The application is built by adding C++ files to the /app directory and
modifying CMakeLists.txt to include them in the executable. Interface
commands between C++ and TCL are put in a SWIG .i file in the /app
directory and modifying app/StaApp.i to include them. TCL commands are
added to the STA by modifying CMakeLists.txt to add the application's
TCL files to TclInitVar.cc.

The user calls STA commands to read design files (liberty, verilog,
SDF, parasitics) to define and link the design. The user defines SDC
commands or sources an SDC file. The user calls the application's TCL
commands.

* C++ application without native Network data structures linking STA libraries 

The application builds main() and links STA libraries. On startup it
calls STA initialization functions like staMain() defined in
app/StaMain.cc.

The application must link and instanciate a TCL interpreter to read
SDC commands like staMain(). The application can choose to expose the TCL
interpreter to the user or not. The STA depends on the following data
that can be read by calling TCL commands or Sta class member functions.

Liberty files that define the leaf cells used in the design. 
Read using the read_liberty command or by calling Sta::readLibertyFile().

Verilog files that define the netlist. Read using the read_verilog
command or by calling readVerilogFile() (see verilog/Verilog.i
read_verilog).

Link the design using the link_design command or calling Sta::linkDesign().

SDC commands to define timing constraints.
Defined using SDC commands in the TCL interpreter, or sourced
from a file using Tcl_Eval(sta::tclInterp()).

Parasitics used by delay calculation.
Read using the read_parasitics command, Sta::readParasitics(), or
using the Sta::Parasitics class API.

The application calls network editing functions such as
Sta::deleteInstance() to edit the network.

* C++ application with native Network data structures linking STA libraries 

The application defines a Network adapter (described above) so that
the STA can use the native network data structures without duplicating
them in the STA. The application defines a class built on class Sta
that defines the makeNetwork() member function to build an instance of
the network adapter.

The application builds main() and links STA libraries. On startup it
calls STA initialization functions like staMain() defined in
app/StaMain.cc. The application reads the netlist and builds network
data structures that the STA accesses through the Network adapter.

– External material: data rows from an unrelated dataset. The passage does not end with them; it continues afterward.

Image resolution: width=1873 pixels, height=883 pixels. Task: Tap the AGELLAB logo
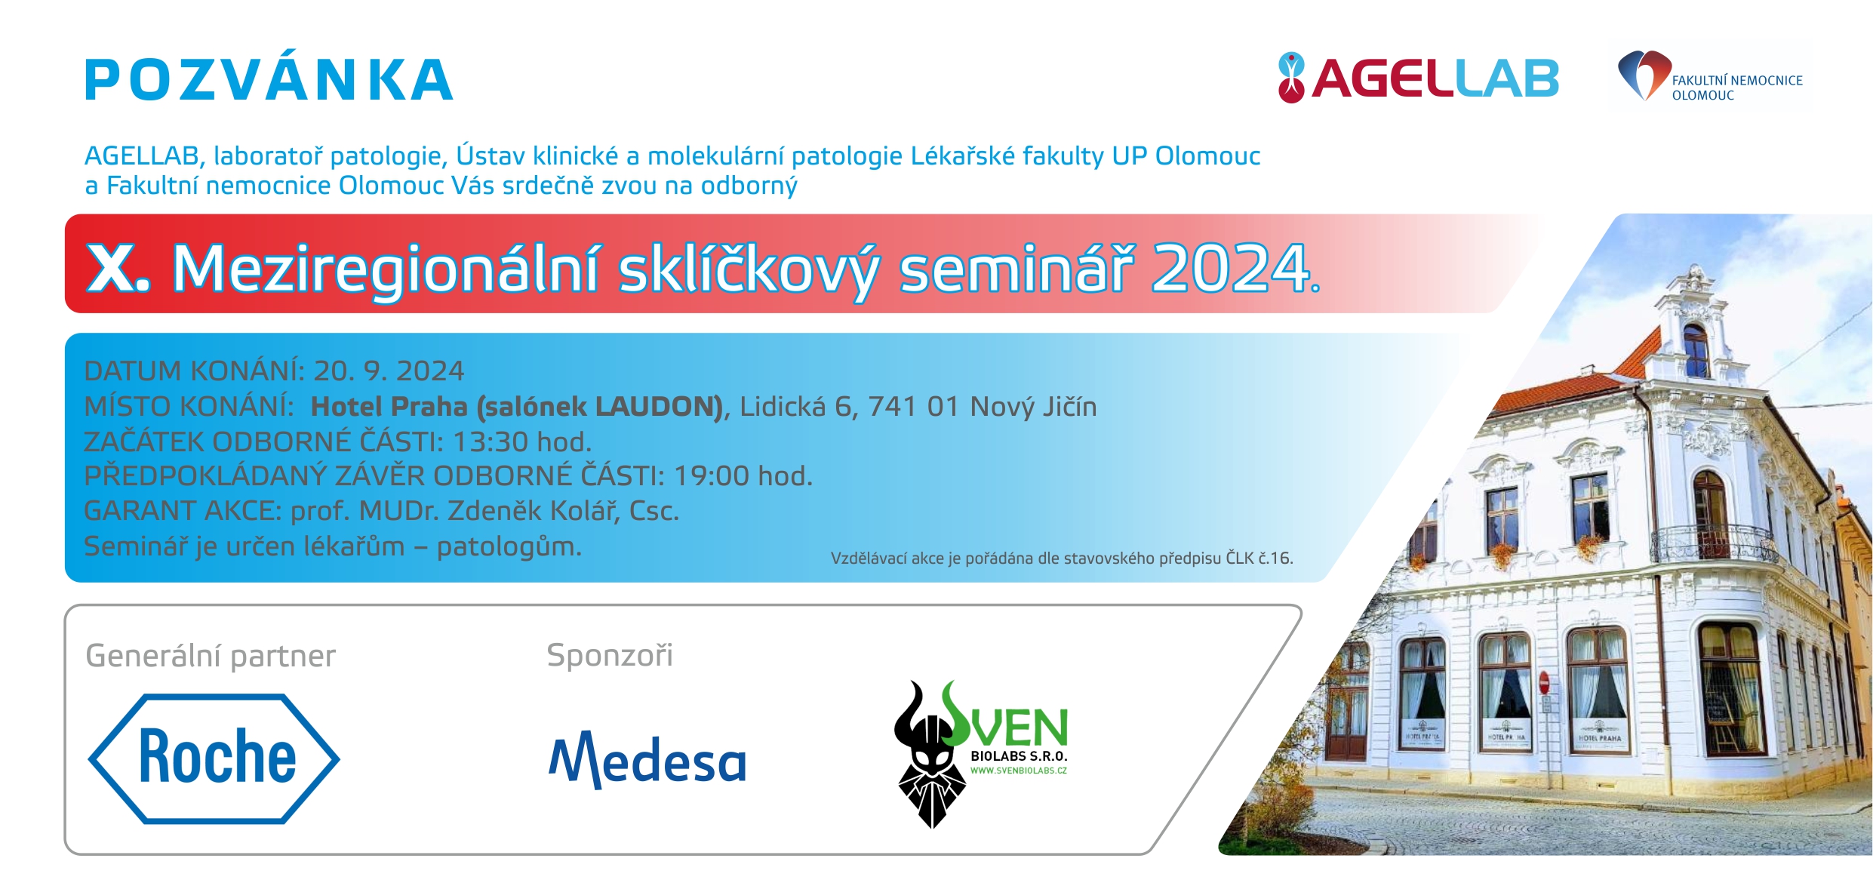(x=1418, y=78)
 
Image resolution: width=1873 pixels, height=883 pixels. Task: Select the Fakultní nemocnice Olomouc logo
(x=1710, y=76)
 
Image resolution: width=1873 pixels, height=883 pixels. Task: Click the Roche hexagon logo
(x=214, y=758)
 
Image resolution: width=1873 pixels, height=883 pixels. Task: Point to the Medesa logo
(x=647, y=758)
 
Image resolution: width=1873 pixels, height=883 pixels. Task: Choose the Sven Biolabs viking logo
(x=980, y=753)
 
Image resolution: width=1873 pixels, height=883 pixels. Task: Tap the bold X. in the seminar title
(x=118, y=268)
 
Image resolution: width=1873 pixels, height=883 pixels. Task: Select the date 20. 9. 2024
(x=389, y=371)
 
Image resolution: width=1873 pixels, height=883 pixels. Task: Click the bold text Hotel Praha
(x=389, y=406)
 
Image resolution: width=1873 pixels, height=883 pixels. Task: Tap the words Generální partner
(x=211, y=656)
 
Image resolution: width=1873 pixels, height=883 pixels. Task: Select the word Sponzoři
(x=610, y=654)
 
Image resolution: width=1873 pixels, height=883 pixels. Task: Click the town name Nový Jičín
(x=1033, y=406)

The application must link and instanciate a TCL interpreter to read
SDC commands like staMain(). The application can choose to expose the TCL
interpreter to the user or not. The STA depends on the following data
that can be read by calling TCL commands or Sta class member functions.

Liberty files that define the leaf cells used in the design. 
Read using the read_liberty command or by calling Sta::readLibertyFile.

SDC commands to define timing constraints.
Defined using SDC commands in the TCL interpreter, or sourced
from a file using sta::sourceTclFile.

Parasitics used by delay calculation.
Read using the read_parasitics command, Sta::readParasitics(), or
using the Sta::Parasitics class API.

The application calls network editing before/after functions such as
Sta::deleteInstanceBefore() to notify the Sta of network edits.

A placement tool is likely to use this pattern to integrate the STA
because the DEF file includes netlist connectivity.